◆ Task to carry out:
All of the data is to be copied word for word.

◆ Entries shown:
====
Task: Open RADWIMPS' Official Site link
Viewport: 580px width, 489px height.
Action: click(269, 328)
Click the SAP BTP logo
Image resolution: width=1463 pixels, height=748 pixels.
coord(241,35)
====
◆ Exercise solution:
Task: Open RADWIMPS' Official Site link
Viewport: 580px width, 489px height.
Action: click(269, 328)
Click the SAP BTP logo
Image resolution: width=1463 pixels, height=748 pixels.
coord(241,35)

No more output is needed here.